A-Yokai-A-Day: The Farmer in Kumano Whose Wife was Taken by a Henge

Tonight’s yōkai is once again referred to by the generic word henge. Essentially it’s a shape-shifter, although we don’t know what its true form is. However, I find this story somewhat interesting in that it has two supernatural explanations at the end.

One of them deals with a prohibition against women entering certain places (usually sacred mountains). The reasoning behind this relates to kegare, a belief in a kind of spiritual impurity or defilement.

The other supernatural explanation is about a magical sword forged by a legendary swordsmith. We’ve seen this already a couple of times this month (here and here), which let’s us understand just how important these swords were in folklore. In Japan, a sword is not simply a piece of metal to defend yourself with. It’s also a talisman that protects a family like a guardian deity. So it’s no surprise that swords pop up from time to time in yōkai stories, or that a famous sword might keep yōkai at bay just by its existence.

The Farmer in Kumano Whose Wife was Taken by a Henge

A farmer living near Kumano, feeling hard-pressed to pay his annual tribute, gathered his wife and children, and ran away into the wilderness. Before long, the road grew dark, so they were forced to spend the night in a roadside temple. Suddenly a woman appeared out of nowhere.

“Where did all of you come from?” she asked.

The farmer was pleased, thinking this woman was looking for some company. “I am a farmer from this area, but for various reasons we had to leave,” he said.

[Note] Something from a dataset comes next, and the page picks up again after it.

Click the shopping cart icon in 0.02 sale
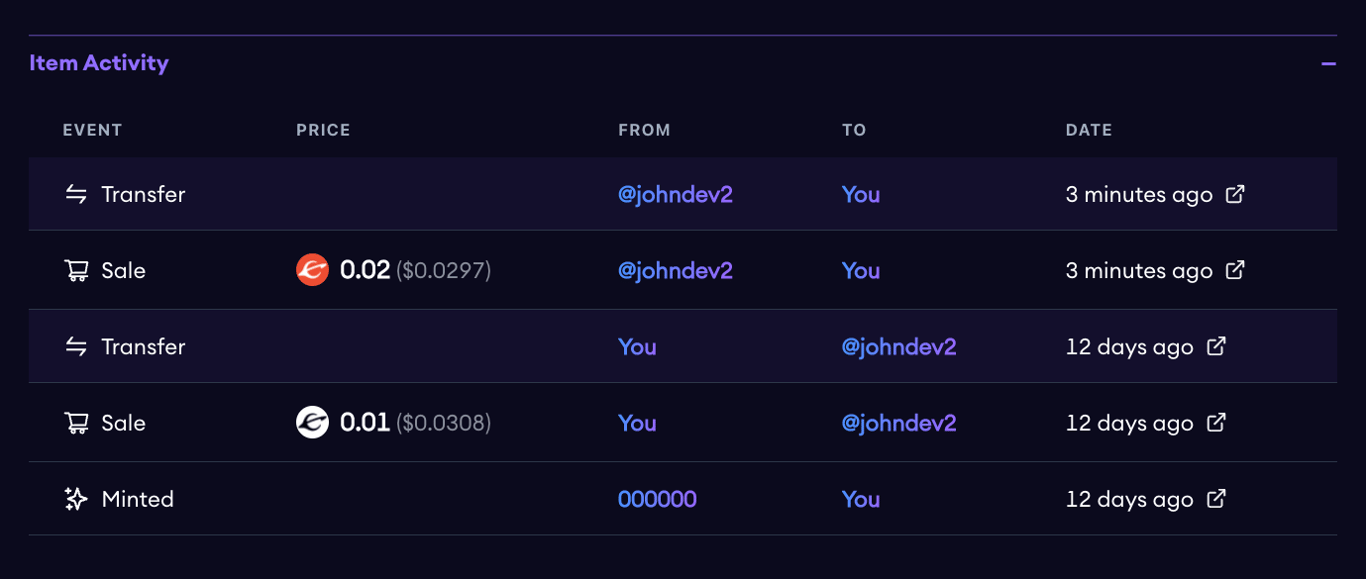This screenshot has width=1366, height=579. (x=76, y=271)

“In that case, please live here. You can gather leaves and make a fire,” said the woman.

The farmer was pleased and went off to gather leaves. After that the woman grabbed his wife and disappeared.

When the farmer returned, he could not find his wife. He heard her voice screaming from the top of the mountains. Thinking that some henge had transformed into the woman from earlier and absconded with his wife, he went off in the direction of the voice. However, the mountains were deep, and he could not find the spot where her screams were coming from.

While he searched, the dawn began to break. He frantically searched here and there, and he came across a cedar tree. His wife’s body was torn in two halves, hanging from a branch twenty feet above the ground. Seeing this, the farmer screamed and cried, but there was nothing he could do.

Then a lone man approached him.

“What are you grieving about?” he inquired.

The farmer told him everything that had happened.

“What a tragedy! If you hand me the swords you are carrying, I will take down the body from the tree and give it to you,” said the man.

The farmer was grateful. He gave the man his katana, but said, “I will keep my wakizashi.”

“In that case, I’ll try to take her down,” said the man, and he slid up the tree. Then he tore the farmer’s wife into little pieces and ate her, cackling.

“If you had given me your wakizashi, I would have done this to you too!”

Then he flew up into the sky and disappeared.

The farmer was so perplexed that he asked the locals about it. They said to him, “That temple is one in which women are forbidden to enter. That must be why such a thing happened.”

The farmer’s wakizashi had protected him because it was forged by Sanjō Kokaji.

A man in a tree eats pieces of a woman's corpse ripped in two.